• What you should do
From the horror film review below, translate this sentence into Spanish: "The traps are there for one sole reason, and that is to kill."

There is also one clear difference between The Collector and Jigsaw’s films, and that is in the traps. Both are ludicrous, but, no matter how cruel they are, Jigsaw’s trap are designed to have a way out of (The few that were certain death were explained). Sure, most didn’t get out but that’s because the series had to supply buckets of blood for the fans. In the end, there was at least one survivor. The situation is different in The Collector. The traps are there for one sole reason, and that is to kill. The setting (they’re scattered in a small place) and the purpose makes them less creative and imaginative, but it makes them a whole lot crueler. If you were looking for pure sadism, The Collector delivers. This makes me sound sadistic but there are so many good death scenes here, the sort of death scenes that comes from a mind that seeks not to throw more blood but how it can just make the film more intense. There are even two animal deaths here (or three, I couldn’t tell if there were two cats or one), something that I think horror films avoid because some people are more sensitive towards animals. These stupid politics aside, I’m not that sort that gets easily excited by gore, but the scenes in The Collector were exciting.
As fun as this whole trashy horror thing is, it struggles to find a purpose. I couldn’t sit back, watch it like I watched Eraser and say “Man this is stupid pointless shit but I’m having a ball”. The film sets itself up to have a resolution, a suckerpunching twist (Which I saw coming but it didn’t bother me, and it wasn’t much of a suckerpunch either) and never delivers. Now, I look back at the first Saw and remember it didn’t have a true conclusion too, but that film had enough development to make me understand why this odd incident with these two guys in the bathroom happens. The Collector doesn’t deliver that, and at the same it acts as if it should. If our trapper wasn’t referred to as a collector, as some weirdo then it would have been fine. If he was just some sadistic asshole who came for some generic purpose, or maybe if he was just like the douchebags from Funny Games then it wouldn’t bother me. He would be a one-dimensional villain in a one-dimensional movie.

• Material provided
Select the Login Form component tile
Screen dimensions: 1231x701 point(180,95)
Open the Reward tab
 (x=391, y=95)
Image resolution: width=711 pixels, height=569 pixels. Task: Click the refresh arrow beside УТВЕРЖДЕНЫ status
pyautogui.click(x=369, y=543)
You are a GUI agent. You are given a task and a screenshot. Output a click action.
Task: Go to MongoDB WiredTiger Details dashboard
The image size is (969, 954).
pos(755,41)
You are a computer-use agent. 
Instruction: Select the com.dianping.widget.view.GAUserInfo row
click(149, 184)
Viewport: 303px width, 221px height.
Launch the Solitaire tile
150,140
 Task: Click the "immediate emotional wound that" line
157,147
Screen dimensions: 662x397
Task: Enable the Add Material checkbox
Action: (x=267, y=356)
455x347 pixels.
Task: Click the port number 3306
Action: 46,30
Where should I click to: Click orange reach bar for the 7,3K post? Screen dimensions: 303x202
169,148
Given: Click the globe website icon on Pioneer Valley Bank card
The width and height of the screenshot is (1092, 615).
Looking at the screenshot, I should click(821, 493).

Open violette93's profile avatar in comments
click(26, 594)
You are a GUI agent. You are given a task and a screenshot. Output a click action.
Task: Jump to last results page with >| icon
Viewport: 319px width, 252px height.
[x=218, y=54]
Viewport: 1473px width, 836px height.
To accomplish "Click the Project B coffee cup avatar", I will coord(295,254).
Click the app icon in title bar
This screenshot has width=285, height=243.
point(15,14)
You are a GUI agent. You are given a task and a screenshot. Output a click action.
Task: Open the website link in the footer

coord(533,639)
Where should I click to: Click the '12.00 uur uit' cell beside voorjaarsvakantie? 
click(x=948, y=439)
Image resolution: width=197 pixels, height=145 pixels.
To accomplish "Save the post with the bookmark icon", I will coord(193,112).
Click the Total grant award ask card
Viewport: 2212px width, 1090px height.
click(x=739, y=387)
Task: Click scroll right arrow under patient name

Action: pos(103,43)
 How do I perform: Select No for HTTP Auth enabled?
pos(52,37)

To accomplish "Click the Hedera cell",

• Response
Las trampas están ahí por una única razón, y es matar.